Camping With Cans
Imbibing your way through New Mexico’s outdoor beauty
Now, short of having a 4WD mechanized riding-cooler, it takes hard work and intense preparation to get said beer to said camping spot safely. All too often the precious cargo is packed in glass bottles, making moving our Man Scouts provisions tantamount to jostling unstable dynamite à la The Wages of Fear. Thank the stars a handful of our state's finest and most insightful breweries have had the good sense to put their delicious artillery in handy aluminum carrying cases. So if a hike-up/stumble-down a gorgeous New Mexico park or peak is on your agenda, here's a handy-dandy list of local canned beers, plus spots you and your fellow revelers can tackle in the great (nearby) outdoors.
Looking for a weekend away? Why not load up a cooler with a grip of Almanac IPA, Farmer's Tan Red Ale and Milk Mustachio Stout from Tractor Brewing Co., and head out to Bluewater Lake State Park (Reserve your spot at: bit.ly/1wRCMtD).
If finances allow, you might hire a team of Sherpas to help schlep your 4-packs of A Slice of Hefen, Elevated IPA and/or Malpais Stout tallboys from La Cumbre Brewing Co. up Tetilla Peak near Cochiti Lake (1.usa.gov/1nOggwe). Unsure of which beer to bring? Take Marissa (a cashier at our friendly, local, gigantic booze-emporium) at her word and go with the Hefeweizen. Being summer, it definitely gets my vote too—though La Cumbre won’t ever steer us wrong. Your troop can stumble all over the lake and shore proper. My voluntary nomad Nancy LaTurner tells me that the Tetilla Peak campground has crappers, plus a decent coin-operated shower, so dig up some change from the couch cushions. Now if we can only get those Boy Scouts to accurately represent the values they claim to espouse regardless of race, credo and sexual orientation, then we’ll be doing great.
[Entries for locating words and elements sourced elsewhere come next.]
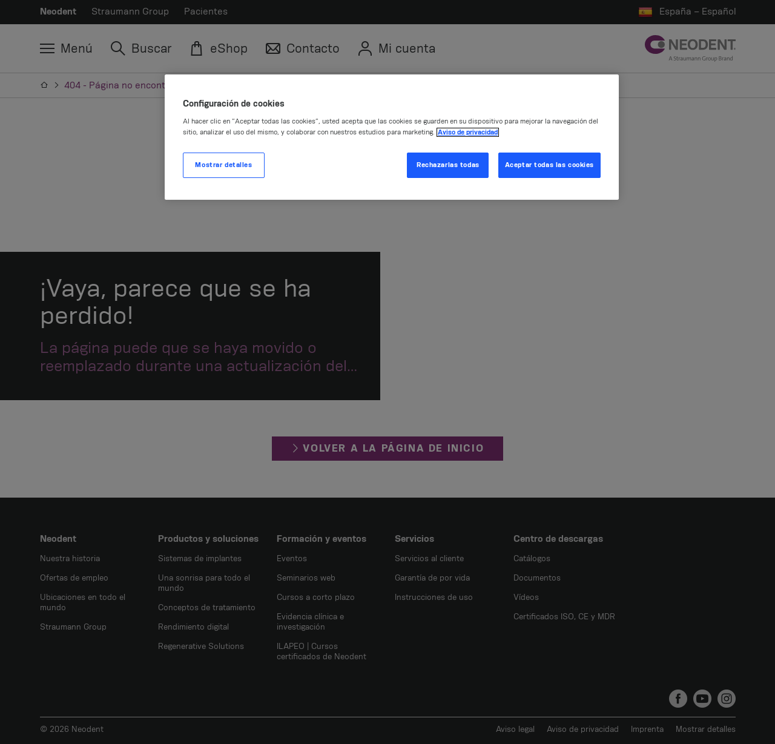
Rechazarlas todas (448, 165)
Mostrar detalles (223, 165)
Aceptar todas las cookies (549, 165)
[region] (392, 137)
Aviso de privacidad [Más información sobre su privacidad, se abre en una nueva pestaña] (468, 132)
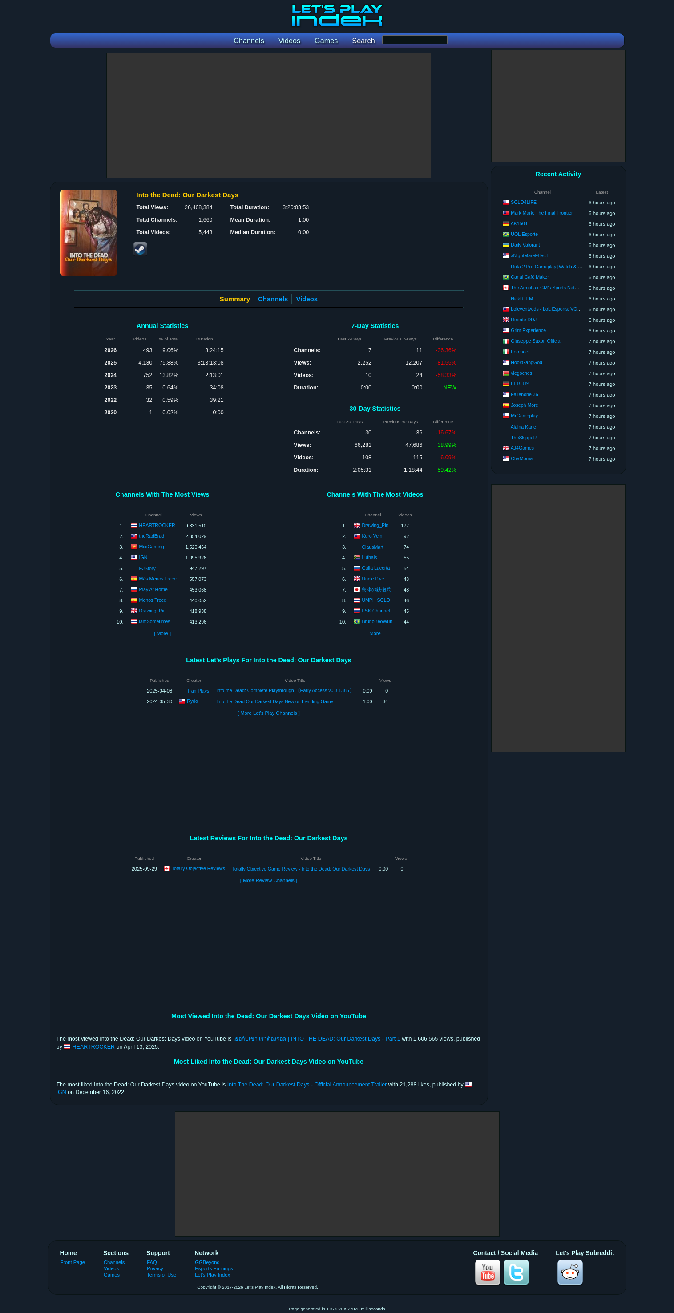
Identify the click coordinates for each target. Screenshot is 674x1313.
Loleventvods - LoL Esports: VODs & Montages (560, 309)
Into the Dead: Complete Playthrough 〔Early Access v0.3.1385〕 (285, 690)
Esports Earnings (214, 1268)
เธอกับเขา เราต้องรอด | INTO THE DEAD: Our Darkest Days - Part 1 (316, 1039)
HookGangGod (526, 362)
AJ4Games (522, 447)
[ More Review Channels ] (268, 880)
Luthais (369, 556)
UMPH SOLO (376, 599)
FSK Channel (376, 610)
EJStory (147, 568)
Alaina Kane (523, 427)
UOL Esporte (524, 234)
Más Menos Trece (158, 578)
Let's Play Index (212, 1274)
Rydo (192, 701)
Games (112, 1274)
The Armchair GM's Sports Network (548, 287)
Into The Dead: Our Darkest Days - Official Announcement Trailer (307, 1085)
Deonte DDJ (524, 319)
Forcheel (520, 351)
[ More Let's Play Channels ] (269, 713)
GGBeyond (207, 1262)
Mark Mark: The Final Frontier (542, 212)
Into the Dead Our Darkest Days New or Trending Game (274, 701)
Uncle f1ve (373, 578)
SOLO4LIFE (524, 202)
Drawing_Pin (152, 610)
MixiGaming (151, 546)
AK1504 (519, 223)
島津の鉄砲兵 (376, 589)
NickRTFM (522, 298)
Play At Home (153, 589)
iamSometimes (154, 621)
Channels (273, 299)
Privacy (155, 1268)
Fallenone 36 (524, 394)
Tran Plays (198, 690)
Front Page (73, 1262)
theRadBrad (152, 535)
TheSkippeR (524, 437)
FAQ (152, 1262)
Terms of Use (161, 1274)
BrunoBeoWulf (377, 621)
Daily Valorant (525, 244)
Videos (307, 299)
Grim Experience (528, 330)
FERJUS (520, 383)
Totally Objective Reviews (198, 868)
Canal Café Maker (530, 277)
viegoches (521, 373)
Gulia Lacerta (376, 567)
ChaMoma (522, 458)
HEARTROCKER (157, 524)
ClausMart (372, 547)
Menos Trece (152, 599)
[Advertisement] (269, 115)
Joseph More (524, 405)
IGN (143, 556)
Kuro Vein (372, 535)
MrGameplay (524, 415)
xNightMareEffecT (530, 255)
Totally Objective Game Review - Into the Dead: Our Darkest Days (301, 868)
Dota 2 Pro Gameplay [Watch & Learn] (551, 266)
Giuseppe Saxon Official (536, 341)
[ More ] (162, 633)
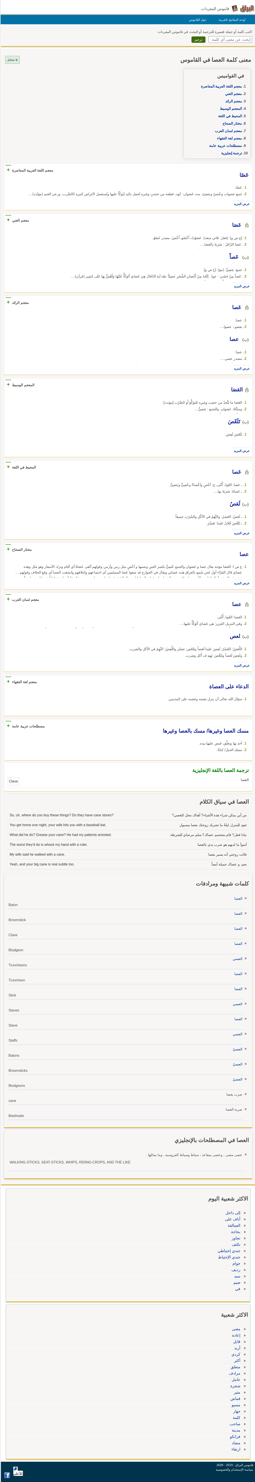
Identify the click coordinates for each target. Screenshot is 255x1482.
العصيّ (237, 1049)
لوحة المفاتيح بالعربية (231, 19)
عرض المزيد (241, 204)
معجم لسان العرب (227, 131)
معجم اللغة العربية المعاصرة (220, 86)
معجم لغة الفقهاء (228, 138)
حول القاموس (197, 19)
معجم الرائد (233, 101)
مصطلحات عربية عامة (224, 146)
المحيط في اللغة (229, 116)
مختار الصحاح (231, 123)
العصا (238, 898)
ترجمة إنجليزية (231, 153)
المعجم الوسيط (230, 108)
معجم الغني (232, 94)
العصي (237, 959)
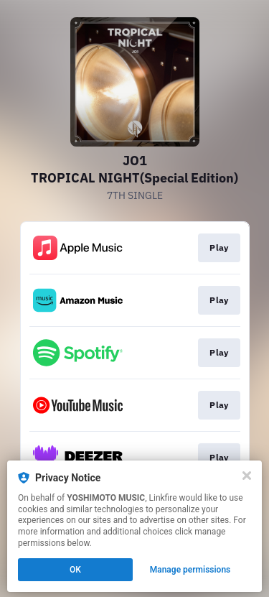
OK (75, 570)
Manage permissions (190, 570)
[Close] (246, 475)
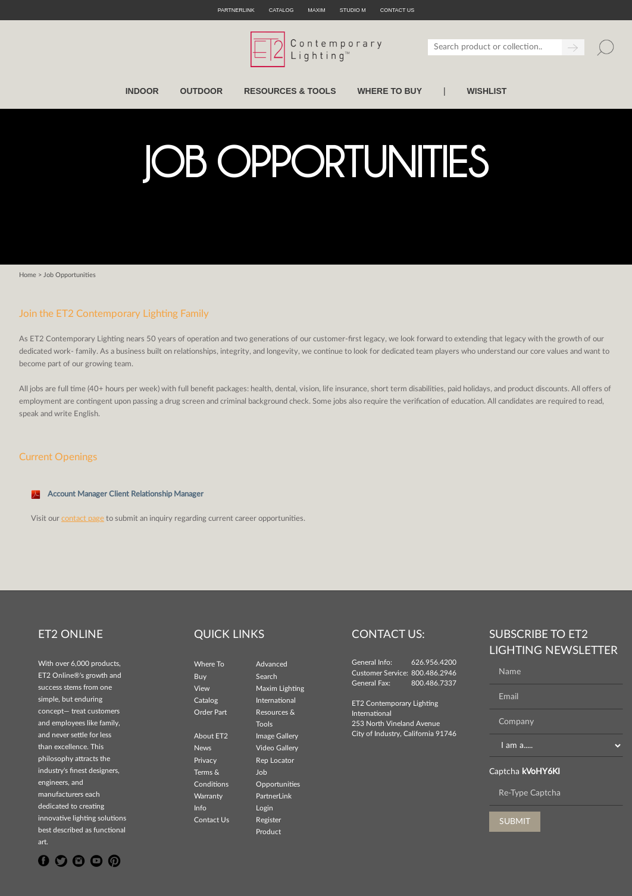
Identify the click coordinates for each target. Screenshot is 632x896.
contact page (82, 519)
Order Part (210, 712)
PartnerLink (236, 10)
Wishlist (486, 91)
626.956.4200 (433, 662)
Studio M (353, 10)
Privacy (205, 760)
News (202, 748)
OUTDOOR (201, 91)
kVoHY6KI (541, 772)
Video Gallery (277, 748)
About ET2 (211, 736)
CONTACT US (397, 10)
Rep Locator (275, 760)
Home (27, 275)
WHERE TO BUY (389, 91)
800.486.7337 (433, 683)
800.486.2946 (433, 673)
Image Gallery (277, 736)
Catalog (281, 10)
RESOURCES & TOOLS (290, 91)
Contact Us (211, 819)
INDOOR (142, 91)
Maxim (317, 10)
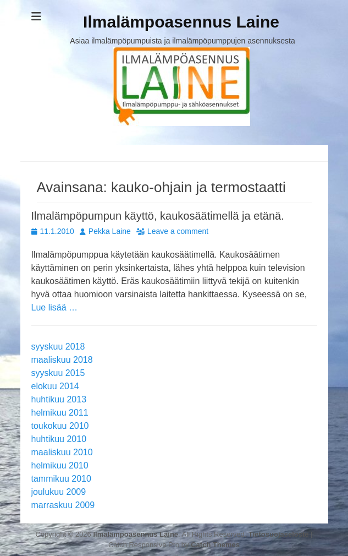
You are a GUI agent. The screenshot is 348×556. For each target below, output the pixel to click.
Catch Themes (215, 545)
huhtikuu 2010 (59, 439)
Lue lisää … (54, 307)
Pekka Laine (110, 231)
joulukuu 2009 (58, 492)
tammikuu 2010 (61, 478)
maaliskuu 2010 (62, 452)
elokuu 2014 (55, 386)
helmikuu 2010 (60, 465)
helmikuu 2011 (60, 412)
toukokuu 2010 (60, 425)
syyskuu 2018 (58, 346)
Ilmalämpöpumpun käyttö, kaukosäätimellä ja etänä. (157, 216)
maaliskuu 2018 (62, 359)
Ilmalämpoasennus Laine (181, 22)
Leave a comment (177, 231)
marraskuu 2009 (63, 505)
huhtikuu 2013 (59, 399)
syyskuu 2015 (58, 373)
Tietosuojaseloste (278, 534)
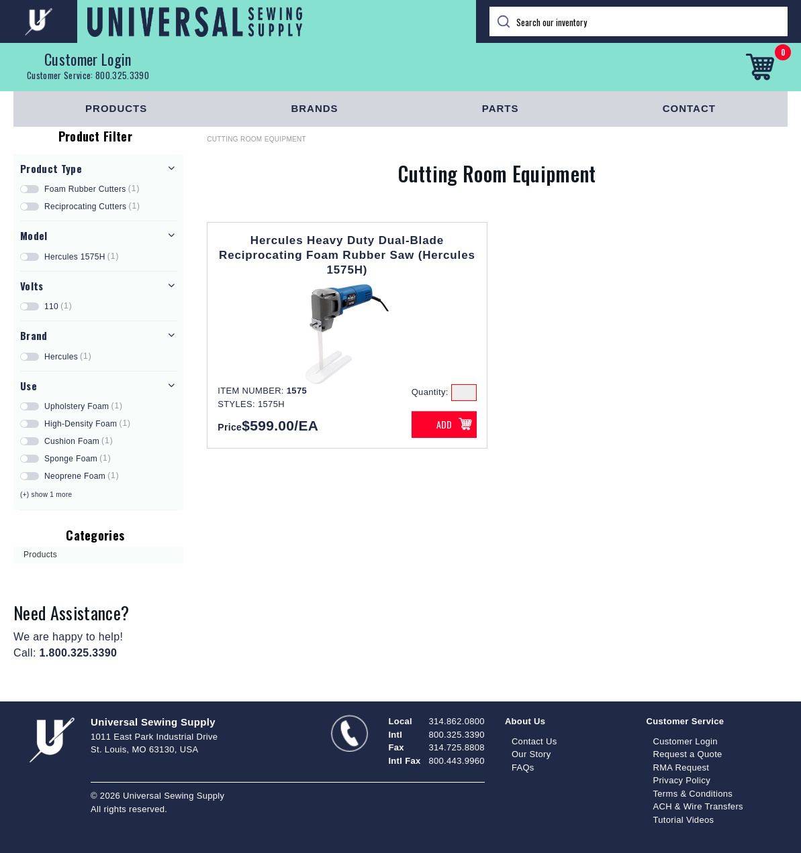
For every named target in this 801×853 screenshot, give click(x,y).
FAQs (523, 767)
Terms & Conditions (693, 794)
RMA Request (681, 767)
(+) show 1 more (46, 494)
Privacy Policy (681, 780)
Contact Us (534, 741)
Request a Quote (687, 754)
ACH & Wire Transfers (698, 806)
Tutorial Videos (683, 820)
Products (116, 108)
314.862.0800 (456, 721)
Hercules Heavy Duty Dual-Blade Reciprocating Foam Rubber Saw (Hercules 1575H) (347, 255)
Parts (500, 108)
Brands (314, 108)
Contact (689, 108)
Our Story (531, 754)
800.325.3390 (122, 75)
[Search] (638, 21)
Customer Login (88, 59)
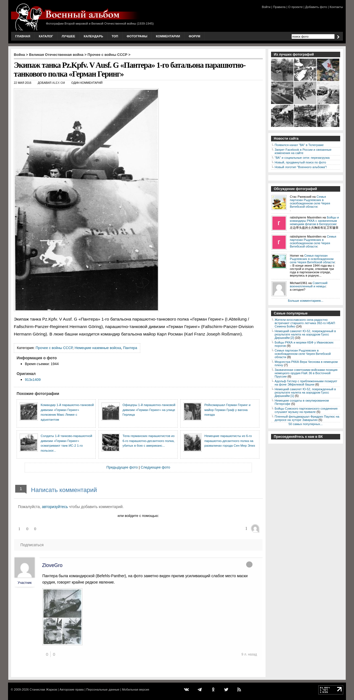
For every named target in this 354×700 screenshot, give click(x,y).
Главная (22, 36)
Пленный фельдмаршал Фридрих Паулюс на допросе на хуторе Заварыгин (307, 418)
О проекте (295, 7)
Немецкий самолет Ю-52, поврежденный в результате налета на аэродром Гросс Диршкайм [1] (305, 392)
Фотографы (137, 36)
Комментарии (168, 36)
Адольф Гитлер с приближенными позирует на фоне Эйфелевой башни (306, 382)
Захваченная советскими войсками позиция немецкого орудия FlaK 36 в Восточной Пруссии (306, 373)
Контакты (336, 7)
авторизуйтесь (55, 506)
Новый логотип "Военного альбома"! (301, 167)
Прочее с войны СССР (107, 55)
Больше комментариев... (305, 300)
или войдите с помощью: (138, 516)
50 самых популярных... (305, 424)
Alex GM (58, 82)
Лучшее (68, 36)
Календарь (93, 36)
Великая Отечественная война (56, 55)
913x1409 (33, 380)
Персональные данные (102, 689)
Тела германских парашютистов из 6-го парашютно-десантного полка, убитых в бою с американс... (149, 440)
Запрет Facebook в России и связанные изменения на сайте (303, 151)
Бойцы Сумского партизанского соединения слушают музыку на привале (306, 410)
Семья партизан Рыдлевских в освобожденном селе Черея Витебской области (310, 201)
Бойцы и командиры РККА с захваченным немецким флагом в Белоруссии (314, 221)
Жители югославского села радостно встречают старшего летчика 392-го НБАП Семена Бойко (305, 323)
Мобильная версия (135, 689)
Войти (266, 7)
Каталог (46, 36)
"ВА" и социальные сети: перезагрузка (302, 157)
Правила (279, 7)
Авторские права (71, 689)
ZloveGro (52, 565)
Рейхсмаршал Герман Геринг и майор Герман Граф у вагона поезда (227, 409)
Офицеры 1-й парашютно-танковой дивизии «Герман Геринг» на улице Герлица (149, 409)
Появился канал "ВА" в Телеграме (299, 145)
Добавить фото (316, 7)
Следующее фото (155, 467)
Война (19, 55)
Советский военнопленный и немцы (308, 284)
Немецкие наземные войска (98, 348)
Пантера (130, 348)
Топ (115, 36)
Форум (194, 36)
Marble Brewery has, for a desert campaign to Cerrillos Hills State Park (bit.ly/1p88Dog), seen fit to package their India Pale Ale, and their Pilsner in cans as well. We no longer need to drag our weary near-corpses like Lawrence of Arabia to the officer’s bar for a glass of lemonade. We can have our beer and drink it too. Be it hiking, biking or horseback riding, our journey should be nothing like crossing the Sinai on camelback, so no need to plan your restroom stops ahead of time. Because unlike my week-long stay at Camp Frank Rand, Cerrillos Hills is close enough to make for an afternoon jaunt that will hopefully find most folks there and back before nature comes a-calling. No need to desperately hold your guts to the point of impaction for fear of what might be found in the chemical toilets. You hear that, bowels? Nothing has been written!
After any of these worthwhile trips, the only challenge that remains is carrying out all our dead soldiers (read: empties)—because only booger-eating monsters refuse to practice Leave No Trace camping. Tally-ho!